The most important audiences for evaluations are your participants and the project team. Sharing progress with participants demonstrates your commitment to respecting and valuing their work. Within the project team, evaluation can shine a light on where more work is needed, such as offering more explanation or support, smoother tooling, or better communication.

The processes for evaluation can also be evaluated. This is another reason to start evaluating early in a project: this will give you time to iterate if you find the data being gathered does not enable progress to be measured against the aims.

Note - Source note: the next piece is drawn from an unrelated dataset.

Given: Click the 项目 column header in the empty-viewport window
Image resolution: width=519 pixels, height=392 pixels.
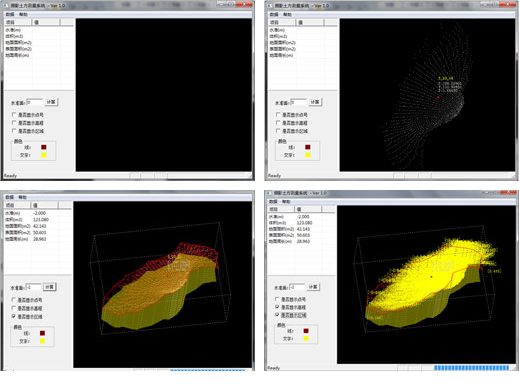Looking at the screenshot, I should coord(18,22).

If you expect to use the evaluation data to draw conclusions on human behavior in any way other than for formative evaluation (for example, if you would like to publish it), you might need to seek approval for your evaluation from your Institutional Review Board (in the United States) or a similar body elsewhere. Institutional Review Boards in the US help protect “the rights and welfare of human research subjects.”6 Even if you think that your Institutional Review Board is unlikely to deem your evaluation data usage as requiring their approval, it is better to hear that from them at the beginning than it is to discover, at the end, that it did require approval and cannot be used for your planned publication.

It is tempting to approach reporting as a return-on-investment analysis, but that may not be appropriate in cultural heritage and not-for-profit contexts. Throughout this book we have advocated for both tangible and intangible results, and this also applies to the process of choosing the right metrics for your project. Success for cultural heritage projects may not always be easily quantifiable.

What does success look like?

The most straightforward way to recognize success is to evaluate progress towards project objectives. You will benefit from establishing project objectives that are specific, measurable, achievable, realistic, and time-bound (SMART) to advance project goals during project design. The more clearly you have defined your objectives, the more fairly you (or another stakeholder) can evaluate the project. For more on SMART goals, please see the “Designing cultural heritage crowdsourcing projects” chapter.

Metrics and baselines

What does a metric look like? Examples of common metrics include 1) the total number of participants, 2) the number of new participants recruited per month, 3) the number of returning participants per month, 4) the average amount of activity completed by a participant per month, 5) the average number of comments per participant to an online forum supporting the project, 6) the amount of time spent managing the project and 7) up-time for the project website.7 Data quality metrics are also another common type of metric and are discussed in the “Working with crowdsourced data” chapter.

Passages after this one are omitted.